_Amaç A_
Kayıtlarda "Task: Click the 2022-07 date tick label" geçen satırdan "(x=142, y=153)" geçen satıra kadar her şeyi yeniden yaz ve "screenshot" ifadesini "image" ile değiştir; geri kalan hiçbir şeye dokunma.

Sosyal Medya

Prof.Dr. Evren Bolgün

Prof. Evren Bolgün: Piyasalarda Geleceği Tahmin Edebilir Miyiz?

Bu haftaki başlığını oldukça iddialı bir şekilde atmış olduğumu kabul ediyorum. “Geleceği Tahmin Etmek” şu yeryüzünde yaşayan her bir insanın…

Prof. Evren Bolgün: Piyasalarda Geleceği Tahmin Edebilir Miyiz?

Bu haftaki başlığını oldukça iddialı bir şekilde atmış olduğumu kabul ediyorum. “Geleceği Tahmin Etmek” şu yeryüzünde yaşayan her bir insanın gönlünden geçen ve en çok arzuladığı bir yetenek olsa gerek. Finansal piyasalarda isabetli tahminler yapabilmenin temel kurallarına geçmeden önce size tahminleri oldukça isabetli çıkan “Baba Vanga’”dan bahsetmek istiyorum. Geçtiğimiz yılın sonunda yayınlanan bir gazete haberine göre, Prenses Diana’nın ölümünü, Sovyetler Birliği’nin dağılmasını ve Barack Obama’nın başkanlığını doğru tahmin ettiği söylenen kör mistik Baba Vanga’nın 2023 yılı için şoke edici tahminlerde bulunduğu ortaya çıkmış. 2001 yılında ABD’de gerçekleşen 11 Eylül terör saldırısını doğru tahmin ettiği söylenen Bulgar görme engelli medyum Baba Vanga, 2023 yılı için de tahminlerde bulunmuş. Baba Vanga, “büyük bir ülkenin” insanlar üzerinde biyolojik silah araştırmaları yapacağı kehanetinde bulunmuş. Ayrıca 2023 yılında bir nükleer santral patlamasının gerçekleşebileceğini iddia ediyormuş. Baba Vanga’nın 2023 yılı için yaptığı son tahminde, doğal doğumların yasaklanabileceğini ve insanların laboratuvarlarda yetiştirileceğini iddia ettiği söyleniyormuş. Böylece yetkililer ve tıp uzmanları kimin doğacağına karar verebilecek, ebeveynler ise, doğacak çocuklarının saç rengi ve göz rengi gibi özelliklerini ve görünümlerini kişiselleştirebilecekmiş.

_Gösterilen Bilgiler_
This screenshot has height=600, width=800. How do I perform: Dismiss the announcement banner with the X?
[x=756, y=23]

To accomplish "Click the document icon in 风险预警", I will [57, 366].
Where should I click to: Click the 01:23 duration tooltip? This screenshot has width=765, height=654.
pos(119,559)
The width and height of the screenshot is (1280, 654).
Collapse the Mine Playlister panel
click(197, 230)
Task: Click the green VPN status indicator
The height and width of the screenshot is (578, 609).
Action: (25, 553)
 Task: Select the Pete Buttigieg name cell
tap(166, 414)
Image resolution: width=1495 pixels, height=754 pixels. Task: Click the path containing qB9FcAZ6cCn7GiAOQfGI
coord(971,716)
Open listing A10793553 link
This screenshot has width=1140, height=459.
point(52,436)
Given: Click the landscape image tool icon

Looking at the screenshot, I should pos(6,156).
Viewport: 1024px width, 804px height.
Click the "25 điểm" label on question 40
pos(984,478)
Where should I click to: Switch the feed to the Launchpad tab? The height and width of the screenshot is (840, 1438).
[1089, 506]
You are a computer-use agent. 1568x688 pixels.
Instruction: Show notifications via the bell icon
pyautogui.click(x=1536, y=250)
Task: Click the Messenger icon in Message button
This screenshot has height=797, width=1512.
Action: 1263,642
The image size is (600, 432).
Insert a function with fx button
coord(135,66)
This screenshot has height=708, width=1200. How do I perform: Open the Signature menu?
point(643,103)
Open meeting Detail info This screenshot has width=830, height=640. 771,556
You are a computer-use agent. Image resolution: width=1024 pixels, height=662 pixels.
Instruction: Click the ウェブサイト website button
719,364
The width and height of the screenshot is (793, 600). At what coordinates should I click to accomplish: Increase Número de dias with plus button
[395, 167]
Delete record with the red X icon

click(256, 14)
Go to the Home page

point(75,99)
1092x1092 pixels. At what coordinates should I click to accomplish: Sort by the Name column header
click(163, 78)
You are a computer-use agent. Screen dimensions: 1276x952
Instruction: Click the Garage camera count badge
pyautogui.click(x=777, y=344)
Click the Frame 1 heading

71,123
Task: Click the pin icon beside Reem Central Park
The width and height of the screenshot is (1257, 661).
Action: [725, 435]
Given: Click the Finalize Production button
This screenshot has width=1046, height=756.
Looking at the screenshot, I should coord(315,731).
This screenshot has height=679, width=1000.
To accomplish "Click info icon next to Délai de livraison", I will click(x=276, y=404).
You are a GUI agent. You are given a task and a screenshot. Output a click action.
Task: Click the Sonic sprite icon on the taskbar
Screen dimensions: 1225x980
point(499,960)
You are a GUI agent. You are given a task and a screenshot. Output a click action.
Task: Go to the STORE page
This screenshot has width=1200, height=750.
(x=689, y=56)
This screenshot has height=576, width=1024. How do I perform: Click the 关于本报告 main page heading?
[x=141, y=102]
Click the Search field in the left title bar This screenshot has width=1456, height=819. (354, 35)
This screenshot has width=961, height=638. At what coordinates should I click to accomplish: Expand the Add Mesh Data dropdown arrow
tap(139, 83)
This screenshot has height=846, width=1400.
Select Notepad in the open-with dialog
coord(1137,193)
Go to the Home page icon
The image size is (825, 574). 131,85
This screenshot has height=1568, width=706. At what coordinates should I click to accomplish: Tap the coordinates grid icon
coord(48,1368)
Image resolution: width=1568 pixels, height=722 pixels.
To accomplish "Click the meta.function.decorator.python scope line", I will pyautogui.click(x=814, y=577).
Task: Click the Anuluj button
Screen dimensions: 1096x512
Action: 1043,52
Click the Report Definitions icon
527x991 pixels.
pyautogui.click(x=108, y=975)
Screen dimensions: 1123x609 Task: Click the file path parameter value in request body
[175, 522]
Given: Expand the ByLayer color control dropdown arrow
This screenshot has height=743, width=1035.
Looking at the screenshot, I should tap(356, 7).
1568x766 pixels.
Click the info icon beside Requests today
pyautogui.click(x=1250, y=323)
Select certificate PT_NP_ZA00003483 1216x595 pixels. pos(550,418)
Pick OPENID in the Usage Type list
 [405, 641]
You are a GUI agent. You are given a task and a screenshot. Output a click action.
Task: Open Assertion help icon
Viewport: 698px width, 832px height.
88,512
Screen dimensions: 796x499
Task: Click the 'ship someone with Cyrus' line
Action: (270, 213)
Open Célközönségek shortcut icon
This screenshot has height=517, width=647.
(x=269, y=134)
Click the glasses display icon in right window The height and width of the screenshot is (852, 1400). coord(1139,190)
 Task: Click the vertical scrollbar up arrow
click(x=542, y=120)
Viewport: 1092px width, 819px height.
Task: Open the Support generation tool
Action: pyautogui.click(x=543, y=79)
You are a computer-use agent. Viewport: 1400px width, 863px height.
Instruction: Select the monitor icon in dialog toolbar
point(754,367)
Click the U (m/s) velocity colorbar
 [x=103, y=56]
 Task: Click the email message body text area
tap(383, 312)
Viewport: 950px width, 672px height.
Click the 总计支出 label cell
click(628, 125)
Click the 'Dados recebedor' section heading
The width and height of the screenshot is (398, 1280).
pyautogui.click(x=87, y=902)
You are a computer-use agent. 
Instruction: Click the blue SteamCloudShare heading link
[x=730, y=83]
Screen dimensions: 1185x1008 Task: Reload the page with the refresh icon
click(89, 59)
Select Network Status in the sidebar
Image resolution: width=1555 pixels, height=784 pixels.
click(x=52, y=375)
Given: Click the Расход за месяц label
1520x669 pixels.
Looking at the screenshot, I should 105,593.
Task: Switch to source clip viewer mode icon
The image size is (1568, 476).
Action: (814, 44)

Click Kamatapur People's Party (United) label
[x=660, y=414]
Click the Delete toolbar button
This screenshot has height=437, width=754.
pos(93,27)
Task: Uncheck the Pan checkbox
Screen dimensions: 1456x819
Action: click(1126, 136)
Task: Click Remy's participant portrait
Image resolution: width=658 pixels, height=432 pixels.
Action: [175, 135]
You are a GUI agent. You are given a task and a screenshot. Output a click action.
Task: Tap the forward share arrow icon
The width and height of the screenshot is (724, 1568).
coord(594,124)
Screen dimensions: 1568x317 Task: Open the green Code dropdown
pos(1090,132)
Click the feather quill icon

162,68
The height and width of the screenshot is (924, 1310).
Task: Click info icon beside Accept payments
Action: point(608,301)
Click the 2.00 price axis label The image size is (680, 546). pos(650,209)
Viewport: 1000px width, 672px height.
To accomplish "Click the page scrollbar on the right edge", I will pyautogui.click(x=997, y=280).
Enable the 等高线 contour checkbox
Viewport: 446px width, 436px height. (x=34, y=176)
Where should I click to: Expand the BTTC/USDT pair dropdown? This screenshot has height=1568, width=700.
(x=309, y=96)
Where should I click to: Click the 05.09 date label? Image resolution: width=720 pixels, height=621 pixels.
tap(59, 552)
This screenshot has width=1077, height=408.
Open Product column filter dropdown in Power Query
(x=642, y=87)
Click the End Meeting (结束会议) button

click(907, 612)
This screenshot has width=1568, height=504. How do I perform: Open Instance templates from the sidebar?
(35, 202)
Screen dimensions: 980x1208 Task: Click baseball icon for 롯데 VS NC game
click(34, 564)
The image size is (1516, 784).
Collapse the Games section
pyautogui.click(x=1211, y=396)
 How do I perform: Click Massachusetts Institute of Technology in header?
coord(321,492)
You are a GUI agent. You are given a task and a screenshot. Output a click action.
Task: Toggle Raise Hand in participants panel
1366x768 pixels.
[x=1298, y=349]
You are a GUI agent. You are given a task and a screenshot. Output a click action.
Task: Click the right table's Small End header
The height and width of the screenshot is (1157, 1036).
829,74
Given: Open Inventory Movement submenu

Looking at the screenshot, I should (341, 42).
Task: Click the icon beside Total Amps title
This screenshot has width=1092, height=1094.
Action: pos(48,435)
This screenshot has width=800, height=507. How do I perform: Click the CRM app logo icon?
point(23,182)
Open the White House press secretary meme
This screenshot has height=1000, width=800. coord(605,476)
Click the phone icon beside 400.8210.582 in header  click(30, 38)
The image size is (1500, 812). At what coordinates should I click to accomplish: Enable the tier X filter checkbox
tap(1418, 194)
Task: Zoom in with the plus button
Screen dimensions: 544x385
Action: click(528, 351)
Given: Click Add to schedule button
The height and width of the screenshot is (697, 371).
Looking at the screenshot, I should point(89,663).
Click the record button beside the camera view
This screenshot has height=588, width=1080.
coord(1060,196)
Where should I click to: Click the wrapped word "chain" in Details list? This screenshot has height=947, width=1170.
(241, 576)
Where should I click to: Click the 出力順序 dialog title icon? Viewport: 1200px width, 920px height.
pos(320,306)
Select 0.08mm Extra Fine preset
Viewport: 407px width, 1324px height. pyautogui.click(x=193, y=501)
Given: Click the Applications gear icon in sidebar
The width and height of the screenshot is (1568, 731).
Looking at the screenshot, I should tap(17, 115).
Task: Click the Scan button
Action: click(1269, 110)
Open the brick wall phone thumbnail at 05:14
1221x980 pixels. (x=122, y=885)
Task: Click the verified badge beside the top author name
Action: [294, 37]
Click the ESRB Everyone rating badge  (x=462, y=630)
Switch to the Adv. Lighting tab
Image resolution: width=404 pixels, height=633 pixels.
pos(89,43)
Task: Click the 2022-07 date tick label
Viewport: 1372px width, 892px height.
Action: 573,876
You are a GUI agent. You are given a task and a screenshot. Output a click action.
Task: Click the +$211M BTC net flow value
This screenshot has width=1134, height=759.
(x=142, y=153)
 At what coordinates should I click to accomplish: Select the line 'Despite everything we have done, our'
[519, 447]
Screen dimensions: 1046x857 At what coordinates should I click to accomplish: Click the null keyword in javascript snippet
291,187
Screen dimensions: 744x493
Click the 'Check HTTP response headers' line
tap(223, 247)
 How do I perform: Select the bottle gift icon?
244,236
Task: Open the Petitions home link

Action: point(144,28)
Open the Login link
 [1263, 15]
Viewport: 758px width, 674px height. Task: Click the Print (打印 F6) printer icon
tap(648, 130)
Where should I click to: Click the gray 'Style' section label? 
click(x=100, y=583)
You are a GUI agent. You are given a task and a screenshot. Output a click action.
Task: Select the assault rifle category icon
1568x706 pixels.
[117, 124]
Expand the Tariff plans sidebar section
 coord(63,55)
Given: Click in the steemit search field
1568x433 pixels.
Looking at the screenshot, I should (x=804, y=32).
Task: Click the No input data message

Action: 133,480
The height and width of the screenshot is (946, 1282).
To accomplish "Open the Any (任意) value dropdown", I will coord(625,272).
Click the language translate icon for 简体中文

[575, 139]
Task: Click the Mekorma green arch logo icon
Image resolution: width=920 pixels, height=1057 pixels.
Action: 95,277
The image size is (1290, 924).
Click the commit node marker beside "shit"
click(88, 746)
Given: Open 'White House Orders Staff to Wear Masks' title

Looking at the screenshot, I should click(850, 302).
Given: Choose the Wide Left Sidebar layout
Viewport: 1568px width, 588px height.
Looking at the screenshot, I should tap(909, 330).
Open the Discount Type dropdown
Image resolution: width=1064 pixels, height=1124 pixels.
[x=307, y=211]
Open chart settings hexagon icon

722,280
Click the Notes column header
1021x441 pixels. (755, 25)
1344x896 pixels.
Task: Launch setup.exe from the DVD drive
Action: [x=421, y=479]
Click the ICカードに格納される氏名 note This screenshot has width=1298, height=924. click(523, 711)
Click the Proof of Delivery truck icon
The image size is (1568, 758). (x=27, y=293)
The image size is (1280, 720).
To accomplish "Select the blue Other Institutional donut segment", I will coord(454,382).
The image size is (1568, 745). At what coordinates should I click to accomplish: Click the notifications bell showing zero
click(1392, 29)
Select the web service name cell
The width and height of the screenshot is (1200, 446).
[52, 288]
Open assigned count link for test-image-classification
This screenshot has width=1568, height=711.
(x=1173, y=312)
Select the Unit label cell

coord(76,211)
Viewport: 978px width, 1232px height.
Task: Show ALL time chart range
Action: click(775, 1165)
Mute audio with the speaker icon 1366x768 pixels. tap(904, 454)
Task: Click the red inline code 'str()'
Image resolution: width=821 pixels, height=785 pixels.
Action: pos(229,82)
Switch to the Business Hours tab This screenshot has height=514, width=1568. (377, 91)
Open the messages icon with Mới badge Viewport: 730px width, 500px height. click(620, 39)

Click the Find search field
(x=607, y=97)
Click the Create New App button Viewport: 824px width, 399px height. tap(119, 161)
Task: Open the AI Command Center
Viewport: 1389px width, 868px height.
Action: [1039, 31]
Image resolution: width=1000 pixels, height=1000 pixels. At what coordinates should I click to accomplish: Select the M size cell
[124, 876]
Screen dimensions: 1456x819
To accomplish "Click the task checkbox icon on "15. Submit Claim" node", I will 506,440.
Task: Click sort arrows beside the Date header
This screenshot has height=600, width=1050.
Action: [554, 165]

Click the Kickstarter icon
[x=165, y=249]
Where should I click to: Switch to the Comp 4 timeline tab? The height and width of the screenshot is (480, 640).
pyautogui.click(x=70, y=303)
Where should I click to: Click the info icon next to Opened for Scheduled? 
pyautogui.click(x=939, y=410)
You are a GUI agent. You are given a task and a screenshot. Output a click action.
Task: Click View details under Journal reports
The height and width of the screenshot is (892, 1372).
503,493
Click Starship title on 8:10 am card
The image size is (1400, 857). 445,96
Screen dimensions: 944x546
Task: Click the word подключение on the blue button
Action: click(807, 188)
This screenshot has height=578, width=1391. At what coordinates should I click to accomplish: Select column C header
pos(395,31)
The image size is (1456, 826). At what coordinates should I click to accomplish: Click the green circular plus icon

_Amaç B_
Belge alıntısına göre Baba Vanga'nın 2001 yılında ABD'de gerçekleşen hangi olayı doğru tahmin ettiği söyleniyor?

_Çıktı A_
Task: Click the 2022-07 date tick label
Viewport: 1372px width, 892px height.
Action: 573,876
You are a GUI agent. You are given a task and a image. Output a click action.
Task: Click the +$211M BTC net flow value
This image has width=1134, height=759.
(x=142, y=153)

_Çıktı B_
11 Eylül terör saldırısını.